As mentioned earlier, the French guidelines differ in antimicrobial agents of choice from the American equivalents. According to the recommendation by the Infectious Diseases Society of America and the Surgical Infection Society, the standard of care is intravenous administration of 2 g of cefazoline 3 - 4 times a day for 24 hours after debridement. In cases of more severe injuries, such as open fractures and perforating abdominal injuries, intravenous administration of 500 mg metronidazole is added to the cefazoline regimen. The alternate antibiotic of choice, in case of allergy, is the same as the French guideline and is clindamycin. However, in the case of penetrating chest injury with the disruption of the esophagus or perforating abdominal injuries, the antibiotic of choice is ertapenem, along with moxifloxacin. Ertapenem should be administered intravenously with a loading dose of 1 g, and moxifloxacin should be administered intravenously with a loading dose of 400 mg.

In addition, the American guideline recommends erythromycin or bacitracin for ophthalmic injuries, and in case of injury, fluoroquinolone is recommended. For more severe and penetrating ophthalmic injuries, levofloxacin is recommended. Additionally, for deep partial-thickness burns, silver nitrate is recommended to be added to the conventional dressing until complete healing or the closure of the injury. In the case of delayed evacuation and delayed medical care, moxifloxacin, ertapenem, levofloxacin, or cefotetan can be administered orally, intravenously, or intramuscularly (2, 33, 37, 43, 44).
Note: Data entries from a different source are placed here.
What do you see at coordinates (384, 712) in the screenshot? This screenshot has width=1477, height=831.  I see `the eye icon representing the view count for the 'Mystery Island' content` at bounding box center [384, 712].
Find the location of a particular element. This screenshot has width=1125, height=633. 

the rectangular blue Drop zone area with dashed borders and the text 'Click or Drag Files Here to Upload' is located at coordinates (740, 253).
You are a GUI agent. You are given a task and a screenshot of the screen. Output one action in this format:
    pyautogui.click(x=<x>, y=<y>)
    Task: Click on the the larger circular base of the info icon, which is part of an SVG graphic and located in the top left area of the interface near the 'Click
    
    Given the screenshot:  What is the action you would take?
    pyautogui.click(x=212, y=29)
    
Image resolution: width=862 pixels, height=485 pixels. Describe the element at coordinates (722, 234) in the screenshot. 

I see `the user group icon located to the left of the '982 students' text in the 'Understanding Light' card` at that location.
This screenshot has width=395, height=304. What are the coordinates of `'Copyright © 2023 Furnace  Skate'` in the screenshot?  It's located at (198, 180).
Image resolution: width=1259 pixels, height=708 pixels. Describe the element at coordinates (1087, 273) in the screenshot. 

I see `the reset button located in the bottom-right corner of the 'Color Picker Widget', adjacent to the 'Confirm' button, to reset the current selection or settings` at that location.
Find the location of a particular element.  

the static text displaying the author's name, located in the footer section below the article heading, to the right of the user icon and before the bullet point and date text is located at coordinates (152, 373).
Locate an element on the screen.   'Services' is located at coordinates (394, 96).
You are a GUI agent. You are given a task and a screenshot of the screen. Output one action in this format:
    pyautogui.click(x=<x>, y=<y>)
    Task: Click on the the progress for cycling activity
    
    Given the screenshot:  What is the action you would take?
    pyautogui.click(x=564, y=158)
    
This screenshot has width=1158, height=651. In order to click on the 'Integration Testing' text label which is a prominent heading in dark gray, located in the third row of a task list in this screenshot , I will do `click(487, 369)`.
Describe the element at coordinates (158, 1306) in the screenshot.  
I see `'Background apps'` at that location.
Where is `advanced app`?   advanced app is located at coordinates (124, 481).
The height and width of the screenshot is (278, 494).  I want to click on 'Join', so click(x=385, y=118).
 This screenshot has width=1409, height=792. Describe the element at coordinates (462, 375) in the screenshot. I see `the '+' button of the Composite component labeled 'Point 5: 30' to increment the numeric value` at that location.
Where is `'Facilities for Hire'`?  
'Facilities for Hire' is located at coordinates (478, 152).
3.4. General Considerations

Apart from the aforementioned surgical interventions and antibiotic prophylaxis, general infection control considerations should be maintained as rigorously as possible during in-site management of combat-related injuries. Hands should be washed and cleansed before and after mending each soldier via available water-based antiseptic sanitizers (45-47). Gloves, gowns, and masks should be used, if possible and available, to reduce the risk of cross-contamination. The constant and rigorous use of antiseptic agents to disinfect equipment of any visible contamination is of utmost importance. If possible, proper waste disposal should be managed for the safer transportation of the infective waste (2).

4. Conclusions

Based on the currently available literature, infection remains a prevalent and deadly consequence of combat-related injuries. The use of PPE, along with adhering to general considerations, such as hand hygiene and disinfection, is the primary step in infection control. Surgical interventions, such as aggressive debridement and dressing of the wounded region, coupled with antibiotic prophylaxis, can significantly reduce the risk of combat-related infections.